>> Begin GIVEN PASSAGE
# Torch

Is a great library that provides really convenient and flexible interfaces for building neural networks.

For installation check [this page](https://pytorch.org/get-started/locally/).

In [1]:
import torch
import torch.nn.functional as F

## Tensor

Tensor is a generalisation of a matrix to the case of arbitrary dimensionality. Basic entity with wich torch operates is tensor. FInd out more in [specific page](torch/tensor.ipynb).

---

The following example demonstrates how to create a specific tensor. In this tensor, the elements are denoted as $\left[ijk\right]$, where $i$ represents the layer index in the third dimension, $j$ denotes the row index, and $k$ indicates the column index.

In [5]:
torch.tensor([
    [
        [111,112,113,114],
        [121,122,123,124],
        [131,132,133,134]
    ],
    [
        [211,212,213,214],
        [221,222,223,224],
        [231,232,233,244]
    ],
])

tensor([[[111, 112, 113, 114],
         [121, 122, 123, 124],
         [131, 132, 133, 134]],

        [[211, 212, 213, 214],
         [221, 222, 223, 224],
         [231, 232, 233, 244]]])

## Gradient

A key feature of PyTorch that sets it apart from NumPy is its ability to automatically compute gradients for tensors involved in computations. You just need to call the `backward` method on the result of your computations. The tensors that participated in these computations will then have a `grad` attribute containing the gradients. Find out more on the [relevant page](torch/differentiation.ipynb).

---

As example consider fuction:

$$f(\overline{X})=\sum_i x_i^2, \overline{X} = (x_1, x_2, x_3)$$

Suppose we want to calculate the gradient of the $f$ on $x$ in point $(1,2,3)$:

$$\nabla f=(2x_1, 2x_2, 2x_3) \Rightarrow \nabla f(1,2,3)=(2,4,6)$$

Now repeat the same procedure with the torch.

In [8]:
X = torch.tensor([1,2,3], dtype=torch.float, requires_grad=True)
res = (X**2).sum()
res.backward()
X.grad

tensor([2., 4., 6.])

## Loss functions

Torch implements common loss functions. The following table shows some of them:

| Loss Function                         | Description                              |
|--------------------------------------|------------------------------------------|
| `torch.nn.functional.binary_cross_entropy` | Binary Cross Entropy                     |
| `torch.nn.functional.binary_cross_entropy_with_logits` | Binary Cross Entropy with Logits        |
| `torch.nn.functional.cross_entropy`       | Cross Entropy Loss                       |
| `torch.nn.functional.hinge_embedding_loss` | Hinge Embedding Loss                     |
| `torch.nn.functional.kl_div`              | Kullback-Leibler Divergence Loss         |
| `torch.nn.functional.l1_loss`             | Mean Absolute Error Loss                |
| `torch.nn.functional.mse_loss`            | Mean Squared Error Loss                  |
| `torch.nn.functional.margin_ranking_loss` | Margin Ranking Loss                      |
| `torch.nn.functional.multi_label_margin_loss` | Multi-Label Margin Loss                |
| `torch.nn.functional.multi_label_soft_margin_loss` | Multi-Label Soft Margin Loss           |
| `torch.nn.functional.smooth_l1_loss`      | Smooth L1 Loss                           |
| `torch.nn.functional.triplet_margin_loss` | Triplet Margin Loss                      |
| `torch.nn.functional.nll_loss`            | Negative Log Likelihood Loss            |
| `torch.nn.functional.cosine_embedding_loss` | Cosine Embedding Loss                   |


---

The followgin cell shows applying `mse_loss`.
>> End GIVEN PASSAGE
>> Begin DATA SECTION
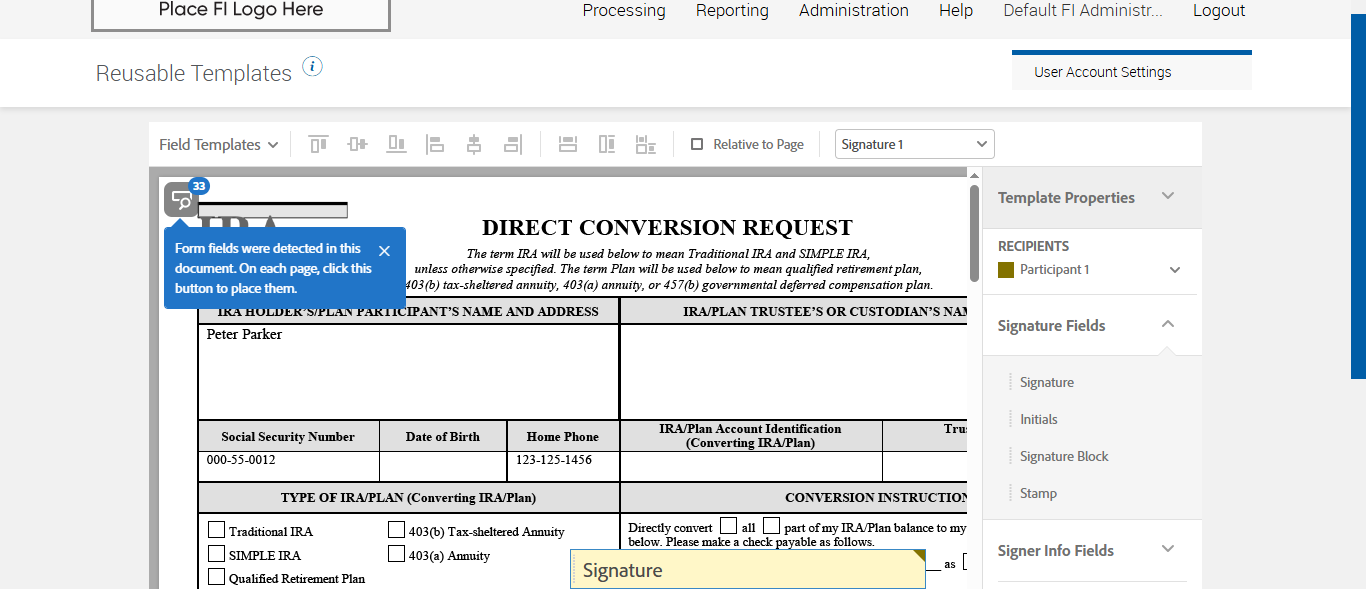The width and height of the screenshot is (1366, 589).
Task: Open the Reusable Templates info icon
Action: click(x=312, y=67)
>> End DATA SECTION
SET TASKS:
(a) Answer each question from the Torch page, one answer per line:
(i) What does the page call a generalisation of a matrix to the case of arbitrary dimensionality?
(ii) Which method is called on the result of computations so that gradients are computed?
(iii) Which function does the table list for Mean Absolute Error Loss?
(b) Write out the stretch of the Torch page from "For installation check" through "in [specific page](torch/tensor.ipynb).", word for word.
The lines placed after the Torch page play no part in this work.

WRITTEN ANSWERS:
(a)
(i) A tensor.
(ii) The `backward` method.
(iii) `torch.nn.functional.l1_loss`.

(b)
For installation check [this page](https://pytorch.org/get-started/locally/).

In [1]:
import torch
import torch.nn.functional as F

## Tensor

Tensor is a generalisation of a matrix to the case of arbitrary dimensionality. Basic entity with wich torch operates is tensor. FInd out more in [specific page](torch/tensor.ipynb).